The analysts said in a research report shared on social media on July 19 that such an environment would be highly favorable for crypto-related stocks and gold miners. The phenomenon is already in play with crypto-stocks and the wider market rallying after Trump survived an assassination attempt.
As Trump’s prospects in the 2024 presidential election rise, these policies are becoming increasingly relevant for investors. The former President has voiced strong support for the sector, with the Republican party following suit by incorporating Bitcoin rights in its new platform.
Jefferies highlighted five key policies proposed by Trump that could significantly impact the equities market, with a particular focus on the benefits it would have for crypto-stocks.
Pro-crypto policies
According to Jefferies, Trump’s plan to extend the benefits of the Tax Cuts and Jobs Act (TCJA), which are set to expire next year, is expected to continue providing tax relief for businesses and individuals. This extension could boost consumer spending and corporate profitability, indirectly benefiting sectors related to digital assets by increasing disposable income and investment.

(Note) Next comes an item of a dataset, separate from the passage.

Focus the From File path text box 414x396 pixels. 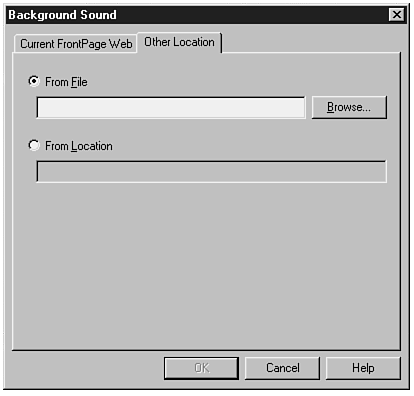click(x=171, y=108)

Trump has also proposed a further reduction in corporate tax rates, which could significantly enhance the profitability of US companies. This policy is likely to drive market optimism and lead to increased investment in various sectors, including those associated with crypto.
Additionally, Trump’s intention to increase tariffs, particularly on Chinese goods, could result in higher US inflation and altered global trade dynamics. Jefferies noted that this policy may drive investment towards alternative currency assets, such as crypto and gold, as investors seek hedges against inflation and currency devaluation.
Furthermore, a potential rollback of climate initiatives, coupled with expanded oil drilling, could benefit the energy sector but might negatively impact clean energy companies. However, this policy could also indirectly favor crypto by reducing regulatory pressures and fostering a more favorable investment environment for energy-intensive Bitcoin mining operations.